» Written instruction:
Change every "checkbox" to "check box" in the rows below, keeping all other text the same.

Raw records
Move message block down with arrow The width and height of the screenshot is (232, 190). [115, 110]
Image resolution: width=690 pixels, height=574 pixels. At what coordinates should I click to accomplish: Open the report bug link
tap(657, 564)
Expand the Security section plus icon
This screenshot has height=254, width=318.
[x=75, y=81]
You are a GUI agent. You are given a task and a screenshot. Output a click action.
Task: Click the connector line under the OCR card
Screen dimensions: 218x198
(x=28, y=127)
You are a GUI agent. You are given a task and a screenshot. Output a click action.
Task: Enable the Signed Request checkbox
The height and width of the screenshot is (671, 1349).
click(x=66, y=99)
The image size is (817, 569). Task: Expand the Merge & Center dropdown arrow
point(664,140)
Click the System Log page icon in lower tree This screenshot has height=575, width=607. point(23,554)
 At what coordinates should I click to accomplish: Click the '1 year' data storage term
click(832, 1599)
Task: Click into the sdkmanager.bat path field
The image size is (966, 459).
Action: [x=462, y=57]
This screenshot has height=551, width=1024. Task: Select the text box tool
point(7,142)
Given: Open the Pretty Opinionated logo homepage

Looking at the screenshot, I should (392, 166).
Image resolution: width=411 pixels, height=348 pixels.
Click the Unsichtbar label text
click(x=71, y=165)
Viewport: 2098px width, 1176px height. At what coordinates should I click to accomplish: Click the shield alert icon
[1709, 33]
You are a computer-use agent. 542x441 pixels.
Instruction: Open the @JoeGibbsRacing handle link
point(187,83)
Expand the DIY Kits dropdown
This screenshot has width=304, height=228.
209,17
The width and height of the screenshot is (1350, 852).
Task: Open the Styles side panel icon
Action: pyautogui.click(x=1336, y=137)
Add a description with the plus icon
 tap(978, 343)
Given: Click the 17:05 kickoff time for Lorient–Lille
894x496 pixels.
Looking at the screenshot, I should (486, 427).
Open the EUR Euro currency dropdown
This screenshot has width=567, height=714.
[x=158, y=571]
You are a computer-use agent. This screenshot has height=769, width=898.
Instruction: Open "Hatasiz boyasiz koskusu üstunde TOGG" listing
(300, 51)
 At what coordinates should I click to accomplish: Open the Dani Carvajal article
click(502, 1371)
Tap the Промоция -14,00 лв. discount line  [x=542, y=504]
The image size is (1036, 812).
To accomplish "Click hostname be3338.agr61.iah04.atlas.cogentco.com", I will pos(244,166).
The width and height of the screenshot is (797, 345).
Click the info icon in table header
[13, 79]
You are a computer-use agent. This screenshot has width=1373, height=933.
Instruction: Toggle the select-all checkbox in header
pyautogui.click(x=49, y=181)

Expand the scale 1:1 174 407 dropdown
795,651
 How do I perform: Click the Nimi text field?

» Completed task:
Move message block down with arrow The width and height of the screenshot is (232, 190). [115, 110]
Image resolution: width=690 pixels, height=574 pixels. At what coordinates should I click to accomplish: Open the report bug link
tap(657, 564)
Expand the Security section plus icon
This screenshot has height=254, width=318.
[x=75, y=81]
You are a GUI agent. You are given a task and a screenshot. Output a click action.
Task: Click the connector line under the OCR card
Screen dimensions: 218x198
(x=28, y=127)
You are a GUI agent. You are given a task and a screenshot. Output a click action.
Task: Enable the Signed Request check box
The height and width of the screenshot is (671, 1349).
click(x=66, y=99)
The image size is (817, 569). Task: Expand the Merge & Center dropdown arrow
point(664,140)
Click the System Log page icon in lower tree This screenshot has height=575, width=607. point(23,554)
 At what coordinates should I click to accomplish: Click the '1 year' data storage term
click(832, 1599)
Task: Click into the sdkmanager.bat path field
The image size is (966, 459).
Action: [x=462, y=57]
This screenshot has height=551, width=1024. Task: Select the text box tool
point(7,142)
Given: Open the Pretty Opinionated logo homepage

Looking at the screenshot, I should (392, 166).
Image resolution: width=411 pixels, height=348 pixels.
Click the Unsichtbar label text
click(x=71, y=165)
Viewport: 2098px width, 1176px height. At what coordinates should I click to accomplish: Click the shield alert icon
[1709, 33]
You are a computer-use agent. 542x441 pixels.
Instruction: Open the @JoeGibbsRacing handle link
point(187,83)
Expand the DIY Kits dropdown
This screenshot has width=304, height=228.
209,17
The width and height of the screenshot is (1350, 852).
Task: Open the Styles side panel icon
Action: pyautogui.click(x=1336, y=137)
Add a description with the plus icon
 tap(978, 343)
Given: Click the 17:05 kickoff time for Lorient–Lille
894x496 pixels.
Looking at the screenshot, I should (486, 427).
Open the EUR Euro currency dropdown
This screenshot has width=567, height=714.
[x=158, y=571]
You are a computer-use agent. This screenshot has height=769, width=898.
Instruction: Open "Hatasiz boyasiz koskusu üstunde TOGG" listing
(300, 51)
 At what coordinates should I click to accomplish: Open the Dani Carvajal article
click(502, 1371)
Tap the Промоция -14,00 лв. discount line  [x=542, y=504]
The image size is (1036, 812).
To accomplish "Click hostname be3338.agr61.iah04.atlas.cogentco.com", I will pos(244,166).
The width and height of the screenshot is (797, 345).
Click the info icon in table header
[13, 79]
You are a computer-use agent. This screenshot has width=1373, height=933.
Instruction: Toggle the select-all check box in header
pyautogui.click(x=49, y=181)

Expand the scale 1:1 174 407 dropdown
795,651
 How do I perform: Click the Nimi text field?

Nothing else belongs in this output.